Objective ▸
Please count the lines in the rows below that contain the string "Instruction", and reply with the number only.

Source material ▸

——

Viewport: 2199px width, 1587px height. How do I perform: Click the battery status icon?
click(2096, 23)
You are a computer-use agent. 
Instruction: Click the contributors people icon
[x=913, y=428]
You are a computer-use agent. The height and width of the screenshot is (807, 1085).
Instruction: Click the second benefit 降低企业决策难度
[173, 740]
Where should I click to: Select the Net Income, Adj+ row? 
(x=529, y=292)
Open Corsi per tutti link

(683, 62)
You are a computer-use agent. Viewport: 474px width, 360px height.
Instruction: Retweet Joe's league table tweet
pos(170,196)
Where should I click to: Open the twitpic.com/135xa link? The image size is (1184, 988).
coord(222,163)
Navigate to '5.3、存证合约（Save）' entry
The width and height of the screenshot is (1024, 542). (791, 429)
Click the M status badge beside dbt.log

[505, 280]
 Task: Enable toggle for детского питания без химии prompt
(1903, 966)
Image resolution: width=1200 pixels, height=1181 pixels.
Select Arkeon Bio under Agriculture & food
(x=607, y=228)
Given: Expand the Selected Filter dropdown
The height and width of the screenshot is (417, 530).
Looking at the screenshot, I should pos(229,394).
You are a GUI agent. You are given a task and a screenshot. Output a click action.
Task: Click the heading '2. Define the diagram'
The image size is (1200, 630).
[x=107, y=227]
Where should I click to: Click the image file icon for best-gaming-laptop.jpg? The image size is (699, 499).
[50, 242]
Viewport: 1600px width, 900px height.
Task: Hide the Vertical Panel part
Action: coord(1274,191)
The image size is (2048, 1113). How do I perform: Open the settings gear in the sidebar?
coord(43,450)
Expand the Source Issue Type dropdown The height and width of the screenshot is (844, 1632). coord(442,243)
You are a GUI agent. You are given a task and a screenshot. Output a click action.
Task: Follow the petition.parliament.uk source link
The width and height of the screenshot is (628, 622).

——

Task output ▸
3